Keyword Detection
This template allows to detect certain keywords in the audio input and trigger effects when they are detected. The template generates melspectrogram image and predicts the probability of keywords with Machine Learning model.
Creating a Model
While the template comes with two ML models, each with different keywords available
you can detect any keywords by importing your own machine learning model. We’ll go through an example of what this might look like below.
To learn more about Machine Learning and Lens Studio, take a look at the ML Overview page.
Prerequisites
To create a model, you’ll need a:
- Machine learning training notebook: Download our example notebook here
- Data set: in example we are using
torch.utils.data.Dataset
version of a SPEECHCOMMANDS dataset
This dataset comes with 35 different keywords which you can pick a subset from.
Training Your Model
There are many different ways you can train your model. For our example, we will use Google Colaboratory. To see other ways of training, take a look at the ML Frameworks page of the guide section.
Head over to Google Colaboratory, select the Upload tab, and drag the python notebook into the upload area.
The notebook is well documented with information about what each section of the code is doing. Take a look at the notebook to learn more about the training process itself!
Once your notebook has been opened, you can choose which labels you want the model to segment out. Then, you can run the code by choosing Runtime > Run All
in the menu bar. This model takes about 2 hours to train.
Downloading your Model
You can scroll to the Train Loop
section of the notebook to see how your machine learning model is coming along.
Once you are happy with the result, you can download your .onnx
model!
When using a data set to train your model, make sure that you adhere to the usage license of that dataset.
Keyword Detection Controller
The keyword detection is driven by the Keyword Detection Controller
object.
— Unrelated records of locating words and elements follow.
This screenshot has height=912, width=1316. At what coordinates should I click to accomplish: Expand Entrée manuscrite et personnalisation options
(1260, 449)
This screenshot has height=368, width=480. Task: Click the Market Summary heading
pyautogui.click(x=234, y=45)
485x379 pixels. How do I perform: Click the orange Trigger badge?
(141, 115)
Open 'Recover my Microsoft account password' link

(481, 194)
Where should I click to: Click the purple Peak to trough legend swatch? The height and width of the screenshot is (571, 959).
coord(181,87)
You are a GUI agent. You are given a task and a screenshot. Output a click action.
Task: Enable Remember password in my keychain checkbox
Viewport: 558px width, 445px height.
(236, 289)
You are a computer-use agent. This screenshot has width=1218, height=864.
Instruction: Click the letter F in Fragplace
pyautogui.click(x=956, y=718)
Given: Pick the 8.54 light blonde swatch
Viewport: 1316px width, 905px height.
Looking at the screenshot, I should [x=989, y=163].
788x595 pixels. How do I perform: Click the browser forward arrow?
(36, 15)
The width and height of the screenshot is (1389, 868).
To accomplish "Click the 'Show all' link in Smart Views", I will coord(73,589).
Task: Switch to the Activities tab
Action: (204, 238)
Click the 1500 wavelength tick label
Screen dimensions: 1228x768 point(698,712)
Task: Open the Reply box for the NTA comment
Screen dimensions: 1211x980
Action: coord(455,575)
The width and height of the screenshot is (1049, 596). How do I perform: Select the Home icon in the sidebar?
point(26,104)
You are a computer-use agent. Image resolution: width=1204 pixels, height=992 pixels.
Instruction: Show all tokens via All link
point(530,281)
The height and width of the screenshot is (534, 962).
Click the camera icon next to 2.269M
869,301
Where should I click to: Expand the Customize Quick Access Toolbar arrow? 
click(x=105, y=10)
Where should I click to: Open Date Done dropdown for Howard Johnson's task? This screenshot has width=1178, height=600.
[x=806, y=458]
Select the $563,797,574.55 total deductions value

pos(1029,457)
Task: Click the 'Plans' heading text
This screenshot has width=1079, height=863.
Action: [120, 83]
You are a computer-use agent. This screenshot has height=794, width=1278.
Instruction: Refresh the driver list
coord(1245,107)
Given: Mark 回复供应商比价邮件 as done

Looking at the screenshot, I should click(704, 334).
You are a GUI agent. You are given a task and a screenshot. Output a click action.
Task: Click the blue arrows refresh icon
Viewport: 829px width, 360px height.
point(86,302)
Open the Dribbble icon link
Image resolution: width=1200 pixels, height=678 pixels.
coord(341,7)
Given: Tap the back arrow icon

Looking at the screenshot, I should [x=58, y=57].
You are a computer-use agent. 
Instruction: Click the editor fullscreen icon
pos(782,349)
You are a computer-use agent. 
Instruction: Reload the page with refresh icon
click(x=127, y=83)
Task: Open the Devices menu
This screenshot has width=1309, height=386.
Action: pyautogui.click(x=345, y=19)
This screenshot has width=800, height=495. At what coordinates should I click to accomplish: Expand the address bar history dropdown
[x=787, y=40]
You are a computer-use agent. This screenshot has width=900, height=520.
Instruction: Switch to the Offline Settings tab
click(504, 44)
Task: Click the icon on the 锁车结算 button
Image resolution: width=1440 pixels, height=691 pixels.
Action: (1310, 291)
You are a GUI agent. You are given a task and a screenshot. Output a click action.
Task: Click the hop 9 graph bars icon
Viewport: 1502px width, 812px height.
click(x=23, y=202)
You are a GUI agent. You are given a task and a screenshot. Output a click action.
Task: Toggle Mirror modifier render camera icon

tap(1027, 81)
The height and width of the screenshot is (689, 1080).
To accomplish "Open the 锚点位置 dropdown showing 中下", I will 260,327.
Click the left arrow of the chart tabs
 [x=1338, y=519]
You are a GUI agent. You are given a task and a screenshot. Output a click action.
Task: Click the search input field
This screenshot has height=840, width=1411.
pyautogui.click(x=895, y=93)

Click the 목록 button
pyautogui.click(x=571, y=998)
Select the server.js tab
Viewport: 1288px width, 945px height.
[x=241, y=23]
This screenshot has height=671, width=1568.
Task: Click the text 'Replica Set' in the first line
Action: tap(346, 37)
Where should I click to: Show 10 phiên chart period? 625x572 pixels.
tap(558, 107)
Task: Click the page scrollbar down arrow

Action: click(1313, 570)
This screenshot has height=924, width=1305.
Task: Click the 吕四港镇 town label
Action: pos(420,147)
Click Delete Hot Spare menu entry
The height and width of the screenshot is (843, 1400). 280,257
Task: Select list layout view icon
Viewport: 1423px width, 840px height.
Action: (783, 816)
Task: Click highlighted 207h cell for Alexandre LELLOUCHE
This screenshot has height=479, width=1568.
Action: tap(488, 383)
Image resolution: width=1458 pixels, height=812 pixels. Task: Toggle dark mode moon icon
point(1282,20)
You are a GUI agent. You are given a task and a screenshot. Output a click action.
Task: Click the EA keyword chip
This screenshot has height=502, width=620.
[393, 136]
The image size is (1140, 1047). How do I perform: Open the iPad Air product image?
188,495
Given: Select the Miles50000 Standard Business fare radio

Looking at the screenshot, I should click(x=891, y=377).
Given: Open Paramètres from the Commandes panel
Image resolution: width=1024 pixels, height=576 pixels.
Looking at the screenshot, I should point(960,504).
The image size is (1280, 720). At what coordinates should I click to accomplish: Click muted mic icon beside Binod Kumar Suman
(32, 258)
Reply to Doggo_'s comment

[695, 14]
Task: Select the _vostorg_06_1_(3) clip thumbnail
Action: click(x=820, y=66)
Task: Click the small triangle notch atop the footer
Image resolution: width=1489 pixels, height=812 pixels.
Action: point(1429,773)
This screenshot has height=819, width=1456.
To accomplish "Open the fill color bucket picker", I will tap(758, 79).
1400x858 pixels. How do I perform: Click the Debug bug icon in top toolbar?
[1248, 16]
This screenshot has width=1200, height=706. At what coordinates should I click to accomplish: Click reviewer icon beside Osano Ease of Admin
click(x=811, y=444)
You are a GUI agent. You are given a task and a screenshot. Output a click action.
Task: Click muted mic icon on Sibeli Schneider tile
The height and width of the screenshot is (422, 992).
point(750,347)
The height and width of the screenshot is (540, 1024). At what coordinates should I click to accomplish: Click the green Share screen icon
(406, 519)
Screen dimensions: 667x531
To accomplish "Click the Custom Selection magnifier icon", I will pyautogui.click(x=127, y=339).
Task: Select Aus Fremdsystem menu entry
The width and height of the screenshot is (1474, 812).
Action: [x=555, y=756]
This object contains the AudioSpectogram
script which provides a function to calculate the MelSpectogram
of an audio and generates spectrogram texture.(You can find more information about this terms in the training notebook) The KeywordDetectionController
script then takes the generated texture, and passes it into an ML model.
Choosing your Keywords
There are two different ML models provided in the template, depending on which keywords you are looking to use. In the Resources
panel, you will find a folder called ML [TRY_SWAPPING]
with a Models
and Labels
folder. Each model has a corresponding label (keywords that you can use).
To find the list of keywords you can detect for each model, double click on one of the scripts in the Labels folder. Once you’ve decided which keywords you want to use, we can set up the KeywordDetectionController
to use them.
First we will set the model we want to use by changing the Model
field.
Then, we’ll modify the Labels [SWAP LABELS]
object and choose the labels corresponding to that model.
Choosing audio to analyze
With the detection set up, we can next choose the Audio Track
we want to analyze. By default the template comes with an audio of a person saying “one two three”. You can select the Audio Track
field in the KeywordDetectionController
script to change what the Lens is listening to.
Select the Audio from Microphone [link]
to start processing user voice.
Then, make sure to enable Microphone input
in the bottom left corner of the Preview panel so that your voice will be passed into the Lens
Responding to Detected Keywords
Responding with Behavior
At the bottom of the KeywordDetectionController
, you’ll find a checkbox to Use Behavior
. This checkbox will tell the KeywordDetectionController
to call a Custom Behavior Triggers
when a keyword is detected.
With this trigger in mind, let’s see an example of how we can respond to a detected keyword.
Take a look at the example animation One
, Two
, and Three
under the Example Numbers
object to see how the animation is called when the user says the related keyword.
For example, in the One
object, you can see that there is an animation that is played in response to the trigger KEYWORD_ONE
.
There’s a lot more that Behavior can do, such as play sounds, texture animation, enable objects and more! Take a look at the Behavior guide for more information.
If you want to respond with your own script, you can listen to the behavior keyword:
global.behaviorSystem.addCustomTriggerResponse(triggerName, callback);
Alternatively, if you want to use Visual Script Editor, you can use the provided custom node: AddCustomTriggerResponse
under Scripts > Behavior > Behavior Nodes
. Simply drag them into your script graph and connect the response you want to do.